I’m sure that every driver has seen systems such as this, used to detect those who exceed a speed limit, or run through a red light :–

People who run a red light are, without doubt, at greater risk of causing a collision that might well involve collateral damage to property as well as damage to other vehicles, as well as death for one or more people. I’ve seen people inadvertently run a red light because they saw the green light at the NEXT intersection before seeing the red light at THIS intersection. I’ve seen the red light camera flash repeatedly for a vehicle that had stopped over the line because the light turned yellow and red before the vehicle to make a turn.

Thus, there can be as many reasons why a red light camera does not contribute to road safety – most especially in cases where 2 or more intersections ahead are controlled by traffic lights that operate on different phases to each other. This is a problem which remains unaddressed so can we also say that the State and local level governments are also contributing hazards to road safety?

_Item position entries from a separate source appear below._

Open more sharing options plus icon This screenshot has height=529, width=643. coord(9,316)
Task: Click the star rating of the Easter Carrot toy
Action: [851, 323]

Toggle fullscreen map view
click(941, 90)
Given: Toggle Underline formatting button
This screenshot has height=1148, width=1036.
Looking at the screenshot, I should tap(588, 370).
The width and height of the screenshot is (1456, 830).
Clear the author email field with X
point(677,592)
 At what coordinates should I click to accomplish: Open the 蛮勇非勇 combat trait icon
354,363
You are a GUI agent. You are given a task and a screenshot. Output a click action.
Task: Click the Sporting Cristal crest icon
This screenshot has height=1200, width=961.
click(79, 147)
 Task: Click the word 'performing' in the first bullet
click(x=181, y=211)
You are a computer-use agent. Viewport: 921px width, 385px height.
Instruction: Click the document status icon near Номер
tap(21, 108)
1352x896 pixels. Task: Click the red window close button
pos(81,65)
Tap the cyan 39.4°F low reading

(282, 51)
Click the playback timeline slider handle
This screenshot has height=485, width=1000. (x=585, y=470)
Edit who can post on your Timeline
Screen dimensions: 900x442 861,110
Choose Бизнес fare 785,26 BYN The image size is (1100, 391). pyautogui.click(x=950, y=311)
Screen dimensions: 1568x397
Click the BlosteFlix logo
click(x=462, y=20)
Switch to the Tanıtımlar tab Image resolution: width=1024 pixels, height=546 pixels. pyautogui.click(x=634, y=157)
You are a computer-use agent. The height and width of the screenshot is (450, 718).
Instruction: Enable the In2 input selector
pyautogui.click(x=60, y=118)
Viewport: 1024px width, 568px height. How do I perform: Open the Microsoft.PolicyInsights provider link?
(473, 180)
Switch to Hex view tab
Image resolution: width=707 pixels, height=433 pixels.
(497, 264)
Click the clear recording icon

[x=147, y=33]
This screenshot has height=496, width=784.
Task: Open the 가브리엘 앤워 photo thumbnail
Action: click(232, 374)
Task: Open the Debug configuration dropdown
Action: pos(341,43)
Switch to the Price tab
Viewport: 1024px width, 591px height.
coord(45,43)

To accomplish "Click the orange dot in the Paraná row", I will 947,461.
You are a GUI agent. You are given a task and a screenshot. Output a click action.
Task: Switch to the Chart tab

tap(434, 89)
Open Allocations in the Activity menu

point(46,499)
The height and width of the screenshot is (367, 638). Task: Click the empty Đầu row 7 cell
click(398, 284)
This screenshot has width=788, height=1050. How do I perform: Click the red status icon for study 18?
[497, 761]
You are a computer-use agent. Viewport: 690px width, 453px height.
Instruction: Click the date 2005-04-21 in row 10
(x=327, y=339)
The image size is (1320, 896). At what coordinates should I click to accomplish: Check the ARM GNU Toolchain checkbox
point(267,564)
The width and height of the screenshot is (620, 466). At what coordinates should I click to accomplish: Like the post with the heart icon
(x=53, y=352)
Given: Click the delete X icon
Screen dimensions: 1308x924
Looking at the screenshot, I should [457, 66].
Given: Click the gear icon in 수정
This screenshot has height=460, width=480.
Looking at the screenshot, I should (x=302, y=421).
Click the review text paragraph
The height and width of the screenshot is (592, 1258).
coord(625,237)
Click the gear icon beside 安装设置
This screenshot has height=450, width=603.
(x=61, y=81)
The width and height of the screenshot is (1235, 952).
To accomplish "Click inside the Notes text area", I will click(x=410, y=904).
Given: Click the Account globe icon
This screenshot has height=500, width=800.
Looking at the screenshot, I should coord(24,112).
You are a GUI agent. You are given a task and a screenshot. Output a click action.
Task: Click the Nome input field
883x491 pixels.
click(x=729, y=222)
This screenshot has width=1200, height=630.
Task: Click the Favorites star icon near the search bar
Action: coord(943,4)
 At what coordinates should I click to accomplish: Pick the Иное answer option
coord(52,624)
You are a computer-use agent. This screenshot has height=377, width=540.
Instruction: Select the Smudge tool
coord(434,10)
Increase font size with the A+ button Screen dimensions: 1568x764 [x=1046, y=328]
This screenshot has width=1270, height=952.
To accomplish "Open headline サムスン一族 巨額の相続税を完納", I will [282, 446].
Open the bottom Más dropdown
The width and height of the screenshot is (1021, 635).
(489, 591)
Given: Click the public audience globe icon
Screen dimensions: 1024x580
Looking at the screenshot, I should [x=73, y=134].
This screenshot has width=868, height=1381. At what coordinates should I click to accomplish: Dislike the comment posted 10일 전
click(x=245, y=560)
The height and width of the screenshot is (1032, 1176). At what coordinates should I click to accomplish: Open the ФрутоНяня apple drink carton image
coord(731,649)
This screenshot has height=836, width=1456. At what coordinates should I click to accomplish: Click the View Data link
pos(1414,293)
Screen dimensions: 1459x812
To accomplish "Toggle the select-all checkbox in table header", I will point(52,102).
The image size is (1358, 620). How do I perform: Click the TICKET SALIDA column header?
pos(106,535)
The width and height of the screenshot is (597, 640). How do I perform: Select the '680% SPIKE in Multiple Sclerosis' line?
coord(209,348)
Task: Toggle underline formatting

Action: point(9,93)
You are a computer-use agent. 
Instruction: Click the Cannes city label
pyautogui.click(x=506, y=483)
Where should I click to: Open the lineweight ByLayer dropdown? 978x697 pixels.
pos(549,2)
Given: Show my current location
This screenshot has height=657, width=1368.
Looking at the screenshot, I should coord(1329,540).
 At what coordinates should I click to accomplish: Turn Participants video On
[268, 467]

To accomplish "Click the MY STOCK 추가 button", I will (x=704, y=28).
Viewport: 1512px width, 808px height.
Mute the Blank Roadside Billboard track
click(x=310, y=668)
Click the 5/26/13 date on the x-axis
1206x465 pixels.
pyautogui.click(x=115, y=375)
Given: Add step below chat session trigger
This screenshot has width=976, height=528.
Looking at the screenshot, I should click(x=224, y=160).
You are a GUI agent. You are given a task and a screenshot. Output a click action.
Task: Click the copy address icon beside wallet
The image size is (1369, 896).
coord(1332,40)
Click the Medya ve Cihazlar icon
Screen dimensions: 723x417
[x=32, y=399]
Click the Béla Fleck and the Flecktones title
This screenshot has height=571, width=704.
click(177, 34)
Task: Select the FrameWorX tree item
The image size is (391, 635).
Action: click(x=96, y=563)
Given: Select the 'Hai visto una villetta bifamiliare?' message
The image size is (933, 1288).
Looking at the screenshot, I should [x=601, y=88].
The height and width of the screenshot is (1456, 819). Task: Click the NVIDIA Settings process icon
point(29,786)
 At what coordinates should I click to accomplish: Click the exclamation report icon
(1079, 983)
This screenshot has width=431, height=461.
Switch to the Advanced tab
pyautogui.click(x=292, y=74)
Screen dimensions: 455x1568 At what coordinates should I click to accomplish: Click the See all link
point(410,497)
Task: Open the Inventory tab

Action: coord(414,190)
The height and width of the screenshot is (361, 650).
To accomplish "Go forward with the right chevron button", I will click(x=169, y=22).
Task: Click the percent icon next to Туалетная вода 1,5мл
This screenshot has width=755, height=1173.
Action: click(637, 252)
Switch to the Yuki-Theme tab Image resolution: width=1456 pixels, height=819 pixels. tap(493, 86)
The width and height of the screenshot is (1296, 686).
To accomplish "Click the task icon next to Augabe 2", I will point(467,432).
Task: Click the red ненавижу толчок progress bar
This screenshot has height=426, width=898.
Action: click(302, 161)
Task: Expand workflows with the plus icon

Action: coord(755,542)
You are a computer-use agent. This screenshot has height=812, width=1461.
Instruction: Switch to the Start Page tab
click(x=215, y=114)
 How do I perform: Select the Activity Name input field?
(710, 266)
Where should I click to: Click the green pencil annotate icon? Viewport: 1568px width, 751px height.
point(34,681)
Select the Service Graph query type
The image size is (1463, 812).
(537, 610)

The next system is widely known as “flash for cash”. A vehicle by the roadside, unattended, with signs front and back – albeit not especially conspicuous in size, colour or position. The camera flashes and the government gains extra revenue without having to refer to it as a TAX.

So I must ask again, where is the case for road safety when the only offence is a speed that exceeds a nominal limit? Have you seen a sign similar to this one :–

Is this really the way to improve road safety, or are we just paying an undeclared tax for breaking a law? I think the two are very different, without any evidence of the offending driver being involved in a collision due to his/her use of a speed in excess of a nominal limit.

Is it the case that the cameras are really a very high tech way to improve safety, or have the cops finally learned all the lessons that Ned Kelly could teach them?
Alternatively, could these cameras possibly be a tax by another name? A way to keep greedily grabbing money from hard working slobs by those who don't actually have to perform any real work inside a government bureaucracy?